* What the task requires
Find the line with "Orechový olej 250" in the entries below. Repeat it, every following line, and the line with "Prihlásiť sa (18, 19)", exactly and with nothing added.

(Dataset records)
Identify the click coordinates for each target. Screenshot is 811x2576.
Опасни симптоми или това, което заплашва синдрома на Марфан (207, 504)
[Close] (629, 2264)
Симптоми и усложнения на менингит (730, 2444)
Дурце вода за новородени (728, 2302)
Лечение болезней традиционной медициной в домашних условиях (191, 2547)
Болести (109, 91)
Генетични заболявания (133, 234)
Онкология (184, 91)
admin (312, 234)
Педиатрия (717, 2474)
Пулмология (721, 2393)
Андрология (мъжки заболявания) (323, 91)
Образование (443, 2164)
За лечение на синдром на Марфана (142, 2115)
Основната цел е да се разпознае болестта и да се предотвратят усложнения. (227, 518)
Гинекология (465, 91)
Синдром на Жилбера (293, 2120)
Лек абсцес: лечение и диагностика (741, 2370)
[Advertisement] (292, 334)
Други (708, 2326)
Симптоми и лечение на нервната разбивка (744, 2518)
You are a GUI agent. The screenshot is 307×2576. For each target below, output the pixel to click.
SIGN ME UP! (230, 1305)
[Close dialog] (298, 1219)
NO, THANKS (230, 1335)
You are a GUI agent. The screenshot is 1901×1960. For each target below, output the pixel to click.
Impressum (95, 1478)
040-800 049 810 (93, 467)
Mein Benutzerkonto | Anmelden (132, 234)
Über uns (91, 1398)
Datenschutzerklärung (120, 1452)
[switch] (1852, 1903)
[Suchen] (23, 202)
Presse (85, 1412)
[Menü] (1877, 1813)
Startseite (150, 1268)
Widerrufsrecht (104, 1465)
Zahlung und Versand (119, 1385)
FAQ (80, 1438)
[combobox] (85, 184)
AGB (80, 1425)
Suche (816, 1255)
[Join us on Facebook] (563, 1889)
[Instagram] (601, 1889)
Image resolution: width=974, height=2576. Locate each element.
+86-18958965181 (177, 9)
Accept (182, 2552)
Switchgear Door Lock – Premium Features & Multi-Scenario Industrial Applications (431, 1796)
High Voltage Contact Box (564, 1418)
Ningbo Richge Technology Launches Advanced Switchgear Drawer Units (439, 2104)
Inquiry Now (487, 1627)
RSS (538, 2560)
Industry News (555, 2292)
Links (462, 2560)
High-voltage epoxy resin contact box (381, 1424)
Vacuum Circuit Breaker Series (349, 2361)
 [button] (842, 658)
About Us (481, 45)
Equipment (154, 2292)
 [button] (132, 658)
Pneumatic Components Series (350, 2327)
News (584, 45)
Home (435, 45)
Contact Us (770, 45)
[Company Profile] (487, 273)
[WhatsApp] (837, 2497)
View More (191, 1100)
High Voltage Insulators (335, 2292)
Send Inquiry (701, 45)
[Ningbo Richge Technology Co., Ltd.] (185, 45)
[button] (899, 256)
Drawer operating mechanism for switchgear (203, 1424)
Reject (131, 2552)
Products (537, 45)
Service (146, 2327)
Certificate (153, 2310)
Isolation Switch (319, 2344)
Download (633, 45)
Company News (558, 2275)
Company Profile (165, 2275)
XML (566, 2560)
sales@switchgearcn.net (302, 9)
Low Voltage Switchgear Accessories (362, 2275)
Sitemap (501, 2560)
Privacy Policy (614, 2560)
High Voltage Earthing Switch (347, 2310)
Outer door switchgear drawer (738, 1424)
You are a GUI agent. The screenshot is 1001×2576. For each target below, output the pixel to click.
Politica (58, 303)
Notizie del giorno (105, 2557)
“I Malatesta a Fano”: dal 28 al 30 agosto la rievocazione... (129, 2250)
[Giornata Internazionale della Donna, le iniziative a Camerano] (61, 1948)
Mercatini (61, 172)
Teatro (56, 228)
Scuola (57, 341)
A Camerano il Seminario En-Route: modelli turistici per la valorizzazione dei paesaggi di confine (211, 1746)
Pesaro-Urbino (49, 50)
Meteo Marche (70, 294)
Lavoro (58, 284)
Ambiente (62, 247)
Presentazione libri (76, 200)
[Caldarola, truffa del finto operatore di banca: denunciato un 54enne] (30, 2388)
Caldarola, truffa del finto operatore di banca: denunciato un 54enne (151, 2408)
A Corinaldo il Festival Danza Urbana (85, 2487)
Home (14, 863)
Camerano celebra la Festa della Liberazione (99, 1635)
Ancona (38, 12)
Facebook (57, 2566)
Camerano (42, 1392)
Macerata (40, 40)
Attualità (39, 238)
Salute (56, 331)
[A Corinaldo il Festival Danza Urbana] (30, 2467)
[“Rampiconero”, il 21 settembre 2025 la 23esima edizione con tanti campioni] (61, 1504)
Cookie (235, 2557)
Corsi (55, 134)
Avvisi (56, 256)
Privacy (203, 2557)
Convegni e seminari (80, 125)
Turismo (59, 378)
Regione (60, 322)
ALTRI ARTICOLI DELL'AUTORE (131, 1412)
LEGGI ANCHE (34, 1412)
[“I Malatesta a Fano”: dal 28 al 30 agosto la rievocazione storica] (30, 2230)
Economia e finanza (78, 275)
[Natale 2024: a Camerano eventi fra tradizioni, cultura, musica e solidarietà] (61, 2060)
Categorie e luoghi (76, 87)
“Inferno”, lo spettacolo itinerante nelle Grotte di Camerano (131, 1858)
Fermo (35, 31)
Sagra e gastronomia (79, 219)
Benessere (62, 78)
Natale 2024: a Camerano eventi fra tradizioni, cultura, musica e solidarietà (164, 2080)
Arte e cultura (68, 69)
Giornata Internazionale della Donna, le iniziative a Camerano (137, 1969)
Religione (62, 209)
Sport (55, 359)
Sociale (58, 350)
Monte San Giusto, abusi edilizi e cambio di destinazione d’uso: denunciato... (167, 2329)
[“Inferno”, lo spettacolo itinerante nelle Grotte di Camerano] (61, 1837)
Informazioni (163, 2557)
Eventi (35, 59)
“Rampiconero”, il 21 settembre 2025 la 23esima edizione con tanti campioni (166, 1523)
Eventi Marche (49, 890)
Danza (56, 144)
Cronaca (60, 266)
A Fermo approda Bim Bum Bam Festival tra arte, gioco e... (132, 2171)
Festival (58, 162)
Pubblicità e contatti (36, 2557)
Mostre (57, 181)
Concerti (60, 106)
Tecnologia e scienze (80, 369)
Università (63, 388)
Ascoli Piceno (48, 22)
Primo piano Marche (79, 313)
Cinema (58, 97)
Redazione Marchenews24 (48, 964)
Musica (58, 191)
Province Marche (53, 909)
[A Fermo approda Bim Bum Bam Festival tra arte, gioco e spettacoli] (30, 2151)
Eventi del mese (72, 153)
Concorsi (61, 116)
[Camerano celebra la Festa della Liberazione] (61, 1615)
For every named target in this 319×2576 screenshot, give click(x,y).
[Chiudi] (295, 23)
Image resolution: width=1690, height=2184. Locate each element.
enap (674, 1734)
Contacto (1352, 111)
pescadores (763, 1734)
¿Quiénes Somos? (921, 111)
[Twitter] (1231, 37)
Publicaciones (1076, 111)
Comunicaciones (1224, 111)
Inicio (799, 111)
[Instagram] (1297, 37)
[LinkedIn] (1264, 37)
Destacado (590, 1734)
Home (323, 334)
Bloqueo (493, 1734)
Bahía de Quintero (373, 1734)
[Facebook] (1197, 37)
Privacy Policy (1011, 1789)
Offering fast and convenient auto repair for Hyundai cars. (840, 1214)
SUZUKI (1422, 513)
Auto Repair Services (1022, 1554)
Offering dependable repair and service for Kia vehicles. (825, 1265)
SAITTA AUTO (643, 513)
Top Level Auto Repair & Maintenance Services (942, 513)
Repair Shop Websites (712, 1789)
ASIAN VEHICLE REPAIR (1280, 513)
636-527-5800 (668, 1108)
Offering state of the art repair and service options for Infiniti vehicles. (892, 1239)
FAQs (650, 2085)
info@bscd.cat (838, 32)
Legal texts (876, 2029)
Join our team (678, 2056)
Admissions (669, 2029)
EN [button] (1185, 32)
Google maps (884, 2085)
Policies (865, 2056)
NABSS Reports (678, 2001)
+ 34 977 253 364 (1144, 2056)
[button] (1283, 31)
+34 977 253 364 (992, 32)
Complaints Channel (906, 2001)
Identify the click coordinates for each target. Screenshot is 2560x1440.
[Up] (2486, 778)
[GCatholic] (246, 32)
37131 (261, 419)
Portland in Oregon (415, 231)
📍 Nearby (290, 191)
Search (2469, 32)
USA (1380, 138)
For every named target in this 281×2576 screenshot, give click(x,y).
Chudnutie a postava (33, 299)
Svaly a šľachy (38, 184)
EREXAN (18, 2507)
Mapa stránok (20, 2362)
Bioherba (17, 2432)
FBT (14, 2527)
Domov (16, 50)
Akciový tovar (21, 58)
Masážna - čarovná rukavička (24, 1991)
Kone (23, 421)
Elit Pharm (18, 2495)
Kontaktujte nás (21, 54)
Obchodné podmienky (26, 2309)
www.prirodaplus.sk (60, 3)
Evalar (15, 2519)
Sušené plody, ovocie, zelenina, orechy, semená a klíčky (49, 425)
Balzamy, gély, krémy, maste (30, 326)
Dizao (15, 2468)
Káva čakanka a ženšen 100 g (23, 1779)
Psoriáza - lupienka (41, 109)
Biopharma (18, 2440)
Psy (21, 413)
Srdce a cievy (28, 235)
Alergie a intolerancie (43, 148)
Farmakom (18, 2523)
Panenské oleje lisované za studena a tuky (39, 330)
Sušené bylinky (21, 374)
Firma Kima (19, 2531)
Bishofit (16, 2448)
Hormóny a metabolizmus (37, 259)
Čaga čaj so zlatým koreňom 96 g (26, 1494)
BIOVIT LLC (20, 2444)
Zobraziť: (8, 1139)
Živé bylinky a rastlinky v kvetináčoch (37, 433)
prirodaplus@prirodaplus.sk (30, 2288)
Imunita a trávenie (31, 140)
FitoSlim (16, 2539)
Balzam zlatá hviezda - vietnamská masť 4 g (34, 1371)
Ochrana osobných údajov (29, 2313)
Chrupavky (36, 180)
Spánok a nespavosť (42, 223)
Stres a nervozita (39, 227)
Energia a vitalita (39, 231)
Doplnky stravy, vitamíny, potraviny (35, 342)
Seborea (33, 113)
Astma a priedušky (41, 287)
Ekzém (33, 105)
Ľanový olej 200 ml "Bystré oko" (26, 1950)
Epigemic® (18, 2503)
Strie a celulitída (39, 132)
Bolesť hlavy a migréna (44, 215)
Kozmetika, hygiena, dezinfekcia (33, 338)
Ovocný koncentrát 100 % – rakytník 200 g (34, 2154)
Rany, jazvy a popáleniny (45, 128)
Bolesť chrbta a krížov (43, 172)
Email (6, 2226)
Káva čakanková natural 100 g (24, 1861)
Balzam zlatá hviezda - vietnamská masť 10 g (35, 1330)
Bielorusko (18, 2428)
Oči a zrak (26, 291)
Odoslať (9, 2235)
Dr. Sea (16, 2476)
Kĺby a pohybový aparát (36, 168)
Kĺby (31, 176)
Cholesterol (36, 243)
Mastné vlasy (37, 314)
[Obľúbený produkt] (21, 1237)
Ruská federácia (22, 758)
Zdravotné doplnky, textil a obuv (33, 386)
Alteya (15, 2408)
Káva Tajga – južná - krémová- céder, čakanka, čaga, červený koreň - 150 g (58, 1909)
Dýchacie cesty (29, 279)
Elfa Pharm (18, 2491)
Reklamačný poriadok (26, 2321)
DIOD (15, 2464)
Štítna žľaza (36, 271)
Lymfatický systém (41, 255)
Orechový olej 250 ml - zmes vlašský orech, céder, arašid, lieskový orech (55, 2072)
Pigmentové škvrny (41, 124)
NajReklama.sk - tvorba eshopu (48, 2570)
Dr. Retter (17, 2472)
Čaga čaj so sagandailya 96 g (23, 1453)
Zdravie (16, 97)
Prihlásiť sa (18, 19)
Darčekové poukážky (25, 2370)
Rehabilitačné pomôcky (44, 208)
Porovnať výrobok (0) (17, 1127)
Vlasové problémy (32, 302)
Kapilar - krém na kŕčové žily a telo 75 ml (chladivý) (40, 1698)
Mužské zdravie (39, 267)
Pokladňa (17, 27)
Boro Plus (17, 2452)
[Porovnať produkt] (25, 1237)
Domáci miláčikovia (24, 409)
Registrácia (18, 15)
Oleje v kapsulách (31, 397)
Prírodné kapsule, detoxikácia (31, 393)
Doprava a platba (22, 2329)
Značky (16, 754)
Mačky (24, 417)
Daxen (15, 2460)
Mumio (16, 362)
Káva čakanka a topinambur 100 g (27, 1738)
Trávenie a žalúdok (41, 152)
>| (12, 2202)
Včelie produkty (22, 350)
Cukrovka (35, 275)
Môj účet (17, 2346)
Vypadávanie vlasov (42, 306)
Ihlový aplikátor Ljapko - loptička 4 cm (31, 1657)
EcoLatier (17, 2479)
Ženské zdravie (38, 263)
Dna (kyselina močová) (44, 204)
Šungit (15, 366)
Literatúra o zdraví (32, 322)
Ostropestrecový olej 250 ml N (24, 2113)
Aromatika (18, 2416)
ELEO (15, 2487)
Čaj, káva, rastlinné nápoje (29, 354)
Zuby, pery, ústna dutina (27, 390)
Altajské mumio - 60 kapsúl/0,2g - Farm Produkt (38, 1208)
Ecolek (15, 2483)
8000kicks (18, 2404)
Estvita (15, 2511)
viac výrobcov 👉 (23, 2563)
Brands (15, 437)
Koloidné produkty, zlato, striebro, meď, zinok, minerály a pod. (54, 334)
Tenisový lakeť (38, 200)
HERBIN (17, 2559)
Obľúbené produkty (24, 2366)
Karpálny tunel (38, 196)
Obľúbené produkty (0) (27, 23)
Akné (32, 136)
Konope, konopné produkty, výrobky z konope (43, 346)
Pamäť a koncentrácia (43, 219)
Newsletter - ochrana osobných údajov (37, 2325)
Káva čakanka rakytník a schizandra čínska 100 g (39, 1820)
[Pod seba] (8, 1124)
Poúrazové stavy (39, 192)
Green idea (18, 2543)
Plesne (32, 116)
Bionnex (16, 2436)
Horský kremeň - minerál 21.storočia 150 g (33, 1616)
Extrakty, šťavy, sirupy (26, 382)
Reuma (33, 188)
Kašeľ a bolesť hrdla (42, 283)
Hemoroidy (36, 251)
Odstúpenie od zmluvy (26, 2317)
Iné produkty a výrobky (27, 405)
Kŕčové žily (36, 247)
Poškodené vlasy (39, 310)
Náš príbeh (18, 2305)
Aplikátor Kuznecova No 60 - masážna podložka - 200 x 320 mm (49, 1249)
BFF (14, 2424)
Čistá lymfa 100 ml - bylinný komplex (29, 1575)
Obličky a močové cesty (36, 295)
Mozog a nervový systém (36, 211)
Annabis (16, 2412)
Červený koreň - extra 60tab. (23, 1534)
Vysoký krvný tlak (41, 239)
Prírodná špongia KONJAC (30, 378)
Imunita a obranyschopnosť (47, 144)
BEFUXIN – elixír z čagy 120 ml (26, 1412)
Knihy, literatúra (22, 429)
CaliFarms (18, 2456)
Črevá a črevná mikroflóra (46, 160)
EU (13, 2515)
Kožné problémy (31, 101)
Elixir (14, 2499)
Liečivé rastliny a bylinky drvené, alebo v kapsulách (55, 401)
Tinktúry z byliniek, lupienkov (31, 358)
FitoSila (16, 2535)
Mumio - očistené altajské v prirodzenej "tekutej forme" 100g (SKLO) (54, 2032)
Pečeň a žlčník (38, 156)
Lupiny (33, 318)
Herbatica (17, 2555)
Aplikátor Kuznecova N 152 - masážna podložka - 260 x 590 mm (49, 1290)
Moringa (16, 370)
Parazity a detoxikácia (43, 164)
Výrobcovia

* Exercise answer
Orechový olej 250 ml - zmes vlašský orech, céder, arašid, lieskový orech (55, 2072)
Pigmentové škvrny (41, 124)
NajReklama.sk - tvorba eshopu (48, 2570)
Dr. Retter (17, 2472)
Čaga čaj so sagandailya 96 g (23, 1453)
Zdravie (16, 97)
Prihlásiť sa (18, 19)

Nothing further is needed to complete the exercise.